Data provided:
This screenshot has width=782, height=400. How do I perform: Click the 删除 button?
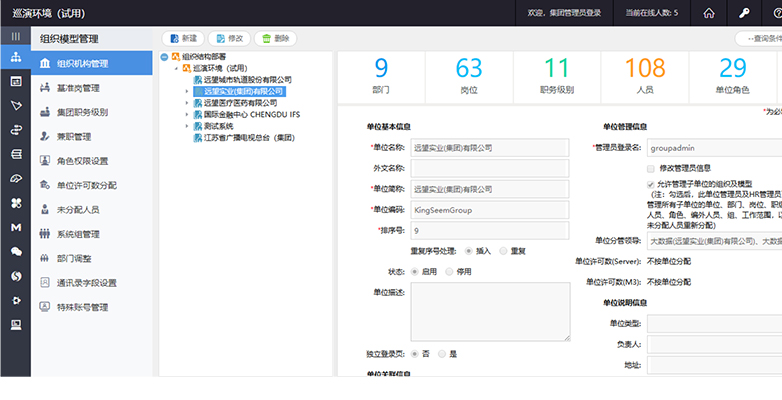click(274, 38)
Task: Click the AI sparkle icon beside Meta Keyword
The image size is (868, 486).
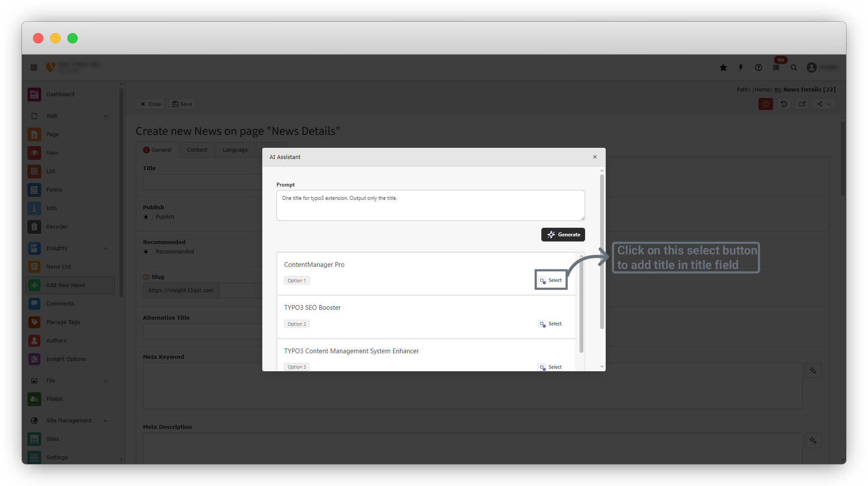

...

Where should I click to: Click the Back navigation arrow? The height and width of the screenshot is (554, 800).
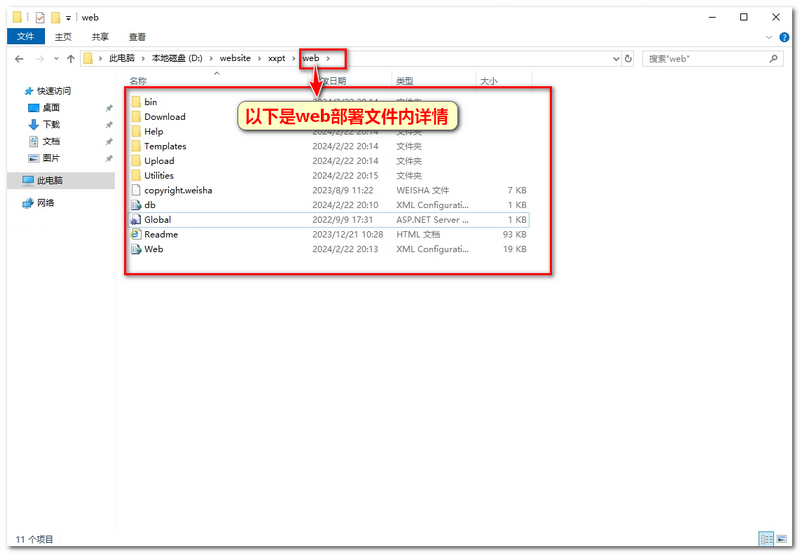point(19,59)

Task objective:
Using the data above, retype exactly and only the lines from the one containing "This screenshot has" up to and including the one containing "The image size is (868, 486).", with no pictures carried over.

Task output:
This screenshot has width=782, height=400. How do I perform: Click the 删除 button?
click(274, 38)
Task: Click the AI sparkle icon beside Meta Keyword
The image size is (868, 486).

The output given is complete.